- **PROBLEM TO SOLVE**: Your reply should hold the line containing "Image resolution: width=1848" and every later line of the records, reproduced exactly, and no other lines.

Stored entries:

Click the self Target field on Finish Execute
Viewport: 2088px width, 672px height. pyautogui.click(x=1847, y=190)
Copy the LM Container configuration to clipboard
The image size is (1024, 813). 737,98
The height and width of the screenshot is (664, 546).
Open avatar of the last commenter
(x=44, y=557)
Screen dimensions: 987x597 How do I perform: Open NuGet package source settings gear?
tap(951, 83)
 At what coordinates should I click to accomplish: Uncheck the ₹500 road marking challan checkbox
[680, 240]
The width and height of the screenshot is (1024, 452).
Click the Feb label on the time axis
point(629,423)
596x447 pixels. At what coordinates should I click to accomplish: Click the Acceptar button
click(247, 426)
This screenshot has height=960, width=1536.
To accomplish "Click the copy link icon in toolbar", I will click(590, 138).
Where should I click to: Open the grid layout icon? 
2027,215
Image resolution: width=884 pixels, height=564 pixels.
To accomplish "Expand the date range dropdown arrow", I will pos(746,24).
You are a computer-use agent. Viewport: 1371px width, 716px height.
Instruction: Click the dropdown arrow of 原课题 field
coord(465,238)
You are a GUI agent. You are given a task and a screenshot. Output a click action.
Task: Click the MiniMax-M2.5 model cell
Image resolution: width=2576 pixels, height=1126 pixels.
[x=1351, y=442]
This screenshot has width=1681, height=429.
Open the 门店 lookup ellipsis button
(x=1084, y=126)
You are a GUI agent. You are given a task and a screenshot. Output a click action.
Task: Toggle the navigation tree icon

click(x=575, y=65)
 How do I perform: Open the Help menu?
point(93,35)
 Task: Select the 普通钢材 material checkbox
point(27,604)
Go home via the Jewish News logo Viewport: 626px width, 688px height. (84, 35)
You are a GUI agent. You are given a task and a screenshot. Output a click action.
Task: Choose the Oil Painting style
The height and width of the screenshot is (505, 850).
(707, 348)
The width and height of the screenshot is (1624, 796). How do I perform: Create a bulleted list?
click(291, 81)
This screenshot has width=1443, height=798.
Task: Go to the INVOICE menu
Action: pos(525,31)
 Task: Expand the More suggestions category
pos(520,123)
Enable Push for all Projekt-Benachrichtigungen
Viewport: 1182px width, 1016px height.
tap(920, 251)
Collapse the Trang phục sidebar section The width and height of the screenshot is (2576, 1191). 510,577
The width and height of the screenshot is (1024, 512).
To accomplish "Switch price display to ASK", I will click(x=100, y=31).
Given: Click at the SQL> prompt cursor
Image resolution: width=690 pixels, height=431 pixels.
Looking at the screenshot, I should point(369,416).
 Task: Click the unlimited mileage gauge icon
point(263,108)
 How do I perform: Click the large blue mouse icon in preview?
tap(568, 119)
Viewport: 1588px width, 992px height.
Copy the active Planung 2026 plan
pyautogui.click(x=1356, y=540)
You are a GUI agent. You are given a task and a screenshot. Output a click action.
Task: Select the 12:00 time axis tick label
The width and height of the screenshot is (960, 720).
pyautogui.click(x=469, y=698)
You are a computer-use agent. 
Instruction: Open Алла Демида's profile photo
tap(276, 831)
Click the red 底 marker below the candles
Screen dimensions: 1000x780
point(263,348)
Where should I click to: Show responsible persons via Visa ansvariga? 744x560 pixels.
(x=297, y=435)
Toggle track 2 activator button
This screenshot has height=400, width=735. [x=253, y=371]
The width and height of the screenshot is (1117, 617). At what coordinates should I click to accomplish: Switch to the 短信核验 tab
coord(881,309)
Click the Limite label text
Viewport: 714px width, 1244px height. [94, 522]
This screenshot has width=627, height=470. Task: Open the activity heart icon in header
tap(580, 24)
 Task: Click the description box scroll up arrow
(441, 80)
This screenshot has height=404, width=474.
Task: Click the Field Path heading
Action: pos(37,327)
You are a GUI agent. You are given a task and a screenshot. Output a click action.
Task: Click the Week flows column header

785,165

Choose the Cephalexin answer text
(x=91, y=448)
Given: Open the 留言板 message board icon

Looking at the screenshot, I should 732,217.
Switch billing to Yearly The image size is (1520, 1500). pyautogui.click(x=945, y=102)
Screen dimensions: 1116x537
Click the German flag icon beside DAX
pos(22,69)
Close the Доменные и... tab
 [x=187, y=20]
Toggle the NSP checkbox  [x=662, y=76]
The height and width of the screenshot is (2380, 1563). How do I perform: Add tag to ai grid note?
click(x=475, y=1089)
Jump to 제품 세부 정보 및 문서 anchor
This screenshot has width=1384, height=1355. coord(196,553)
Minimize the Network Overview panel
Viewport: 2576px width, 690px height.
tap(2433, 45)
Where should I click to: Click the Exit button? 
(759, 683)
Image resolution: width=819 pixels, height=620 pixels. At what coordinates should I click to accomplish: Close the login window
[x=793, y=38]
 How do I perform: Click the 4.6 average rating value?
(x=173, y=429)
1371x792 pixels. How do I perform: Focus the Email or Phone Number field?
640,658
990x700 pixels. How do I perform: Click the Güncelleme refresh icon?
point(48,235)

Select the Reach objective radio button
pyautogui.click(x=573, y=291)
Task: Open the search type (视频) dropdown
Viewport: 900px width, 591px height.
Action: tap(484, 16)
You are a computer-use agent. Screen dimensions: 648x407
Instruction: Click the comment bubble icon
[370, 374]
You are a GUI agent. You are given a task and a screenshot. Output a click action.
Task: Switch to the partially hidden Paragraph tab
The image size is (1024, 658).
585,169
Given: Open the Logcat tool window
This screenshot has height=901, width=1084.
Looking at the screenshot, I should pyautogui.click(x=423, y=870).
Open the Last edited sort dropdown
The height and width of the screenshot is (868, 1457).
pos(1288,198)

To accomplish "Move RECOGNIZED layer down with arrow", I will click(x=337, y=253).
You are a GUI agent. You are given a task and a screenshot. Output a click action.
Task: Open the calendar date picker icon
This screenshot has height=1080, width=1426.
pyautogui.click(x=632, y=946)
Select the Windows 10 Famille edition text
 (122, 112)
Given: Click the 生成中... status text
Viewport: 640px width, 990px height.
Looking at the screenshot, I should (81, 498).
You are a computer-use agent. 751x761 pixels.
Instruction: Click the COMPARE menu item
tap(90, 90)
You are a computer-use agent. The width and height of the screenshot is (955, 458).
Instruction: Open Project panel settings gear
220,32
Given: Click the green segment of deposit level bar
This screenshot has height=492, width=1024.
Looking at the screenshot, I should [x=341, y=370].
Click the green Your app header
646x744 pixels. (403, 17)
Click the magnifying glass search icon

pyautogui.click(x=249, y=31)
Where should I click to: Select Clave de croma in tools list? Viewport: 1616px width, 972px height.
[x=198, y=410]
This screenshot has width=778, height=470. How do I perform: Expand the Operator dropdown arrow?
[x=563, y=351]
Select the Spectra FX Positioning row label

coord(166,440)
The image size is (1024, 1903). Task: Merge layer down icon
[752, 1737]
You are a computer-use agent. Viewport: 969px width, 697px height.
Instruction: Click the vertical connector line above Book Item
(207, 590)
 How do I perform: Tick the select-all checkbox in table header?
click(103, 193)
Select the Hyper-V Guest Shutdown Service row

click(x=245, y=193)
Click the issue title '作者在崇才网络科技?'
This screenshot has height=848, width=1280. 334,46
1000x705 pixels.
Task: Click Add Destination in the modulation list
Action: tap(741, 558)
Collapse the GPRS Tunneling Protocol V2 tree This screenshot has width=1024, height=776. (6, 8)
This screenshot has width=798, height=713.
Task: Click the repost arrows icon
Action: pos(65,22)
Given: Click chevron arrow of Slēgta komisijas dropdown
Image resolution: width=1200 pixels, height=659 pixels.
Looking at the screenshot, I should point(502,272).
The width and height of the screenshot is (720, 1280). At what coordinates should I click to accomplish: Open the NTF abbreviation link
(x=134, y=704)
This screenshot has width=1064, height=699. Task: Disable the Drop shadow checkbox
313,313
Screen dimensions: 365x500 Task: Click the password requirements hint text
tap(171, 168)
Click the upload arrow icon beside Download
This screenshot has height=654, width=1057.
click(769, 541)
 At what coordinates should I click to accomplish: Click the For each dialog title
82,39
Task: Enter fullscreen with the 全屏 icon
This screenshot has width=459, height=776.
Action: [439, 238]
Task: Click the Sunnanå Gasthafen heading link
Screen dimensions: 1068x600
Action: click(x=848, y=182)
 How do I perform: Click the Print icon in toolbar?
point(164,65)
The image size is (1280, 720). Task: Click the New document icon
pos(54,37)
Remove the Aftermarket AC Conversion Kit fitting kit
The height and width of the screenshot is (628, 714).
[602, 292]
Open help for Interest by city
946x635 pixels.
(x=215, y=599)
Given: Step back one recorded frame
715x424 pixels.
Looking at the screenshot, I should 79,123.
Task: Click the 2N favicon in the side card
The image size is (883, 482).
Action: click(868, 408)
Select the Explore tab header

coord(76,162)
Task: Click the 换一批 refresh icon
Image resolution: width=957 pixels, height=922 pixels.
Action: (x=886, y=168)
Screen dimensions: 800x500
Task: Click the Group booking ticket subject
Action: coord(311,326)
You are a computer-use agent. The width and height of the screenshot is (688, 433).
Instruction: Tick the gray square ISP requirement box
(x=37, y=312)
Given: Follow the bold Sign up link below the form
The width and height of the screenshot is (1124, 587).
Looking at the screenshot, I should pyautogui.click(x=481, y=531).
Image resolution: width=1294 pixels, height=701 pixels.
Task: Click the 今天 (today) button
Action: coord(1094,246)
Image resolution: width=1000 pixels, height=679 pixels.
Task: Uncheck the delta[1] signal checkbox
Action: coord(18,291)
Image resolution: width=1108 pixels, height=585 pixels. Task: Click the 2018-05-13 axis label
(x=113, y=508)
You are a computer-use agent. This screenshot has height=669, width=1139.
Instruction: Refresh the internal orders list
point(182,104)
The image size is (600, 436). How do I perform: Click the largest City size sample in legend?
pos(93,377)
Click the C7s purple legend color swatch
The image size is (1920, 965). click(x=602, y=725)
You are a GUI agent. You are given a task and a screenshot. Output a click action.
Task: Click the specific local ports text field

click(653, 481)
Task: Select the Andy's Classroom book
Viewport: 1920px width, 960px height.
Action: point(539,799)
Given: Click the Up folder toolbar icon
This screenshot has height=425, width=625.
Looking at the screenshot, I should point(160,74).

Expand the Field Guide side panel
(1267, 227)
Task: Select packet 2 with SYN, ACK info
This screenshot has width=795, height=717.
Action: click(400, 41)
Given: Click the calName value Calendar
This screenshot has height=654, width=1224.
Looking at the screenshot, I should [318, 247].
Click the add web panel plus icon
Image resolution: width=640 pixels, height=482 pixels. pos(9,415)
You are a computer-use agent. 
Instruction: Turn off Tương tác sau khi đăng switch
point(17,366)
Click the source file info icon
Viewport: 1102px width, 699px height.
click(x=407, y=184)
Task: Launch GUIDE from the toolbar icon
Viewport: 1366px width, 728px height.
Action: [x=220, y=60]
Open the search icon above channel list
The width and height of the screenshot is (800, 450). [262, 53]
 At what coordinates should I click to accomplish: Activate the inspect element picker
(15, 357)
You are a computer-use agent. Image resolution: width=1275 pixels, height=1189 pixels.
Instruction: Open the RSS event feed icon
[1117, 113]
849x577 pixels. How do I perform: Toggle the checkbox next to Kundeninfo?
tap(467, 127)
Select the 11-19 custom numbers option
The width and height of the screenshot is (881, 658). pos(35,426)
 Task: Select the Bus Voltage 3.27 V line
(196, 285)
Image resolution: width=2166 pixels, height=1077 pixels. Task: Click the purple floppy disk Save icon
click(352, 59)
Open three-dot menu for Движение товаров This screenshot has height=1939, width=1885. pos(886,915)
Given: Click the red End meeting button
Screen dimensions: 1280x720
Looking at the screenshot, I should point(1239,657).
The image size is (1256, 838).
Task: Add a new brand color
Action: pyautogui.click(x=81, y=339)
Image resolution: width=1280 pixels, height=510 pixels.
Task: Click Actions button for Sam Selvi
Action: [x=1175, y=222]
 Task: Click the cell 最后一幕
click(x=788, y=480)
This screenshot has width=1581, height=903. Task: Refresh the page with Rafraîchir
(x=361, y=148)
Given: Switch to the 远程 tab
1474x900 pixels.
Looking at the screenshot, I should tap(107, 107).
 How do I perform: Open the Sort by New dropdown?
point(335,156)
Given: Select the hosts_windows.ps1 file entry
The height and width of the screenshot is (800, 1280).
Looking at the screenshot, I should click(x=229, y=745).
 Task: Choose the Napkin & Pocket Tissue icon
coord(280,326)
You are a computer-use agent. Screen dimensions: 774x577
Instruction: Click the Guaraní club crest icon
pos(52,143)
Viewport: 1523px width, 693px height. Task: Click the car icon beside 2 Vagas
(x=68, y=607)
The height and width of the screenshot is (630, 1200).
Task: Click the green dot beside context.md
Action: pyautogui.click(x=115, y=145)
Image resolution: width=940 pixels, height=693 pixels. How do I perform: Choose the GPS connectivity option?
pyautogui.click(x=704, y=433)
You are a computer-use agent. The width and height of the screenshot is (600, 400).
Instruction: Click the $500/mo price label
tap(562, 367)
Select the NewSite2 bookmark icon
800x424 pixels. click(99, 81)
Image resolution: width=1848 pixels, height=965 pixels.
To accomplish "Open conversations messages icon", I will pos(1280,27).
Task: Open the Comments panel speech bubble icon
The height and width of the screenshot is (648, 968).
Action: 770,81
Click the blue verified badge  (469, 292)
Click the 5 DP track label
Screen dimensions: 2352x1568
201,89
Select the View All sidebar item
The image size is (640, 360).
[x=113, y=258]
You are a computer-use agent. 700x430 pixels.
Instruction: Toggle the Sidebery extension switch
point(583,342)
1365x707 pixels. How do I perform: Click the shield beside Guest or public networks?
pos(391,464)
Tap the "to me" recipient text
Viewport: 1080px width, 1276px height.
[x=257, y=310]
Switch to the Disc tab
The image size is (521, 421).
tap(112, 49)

- **RESPONSE TO THIS EXERCISE**:
Image resolution: width=1848 pixels, height=965 pixels.
To accomplish "Open conversations messages icon", I will pos(1280,27).
Task: Open the Comments panel speech bubble icon
The height and width of the screenshot is (648, 968).
Action: 770,81
Click the blue verified badge  (469, 292)
Click the 5 DP track label
Screen dimensions: 2352x1568
201,89
Select the View All sidebar item
The image size is (640, 360).
[x=113, y=258]
You are a computer-use agent. 700x430 pixels.
Instruction: Toggle the Sidebery extension switch
point(583,342)
1365x707 pixels. How do I perform: Click the shield beside Guest or public networks?
pos(391,464)
Tap the "to me" recipient text
Viewport: 1080px width, 1276px height.
[x=257, y=310]
Switch to the Disc tab
The image size is (521, 421).
tap(112, 49)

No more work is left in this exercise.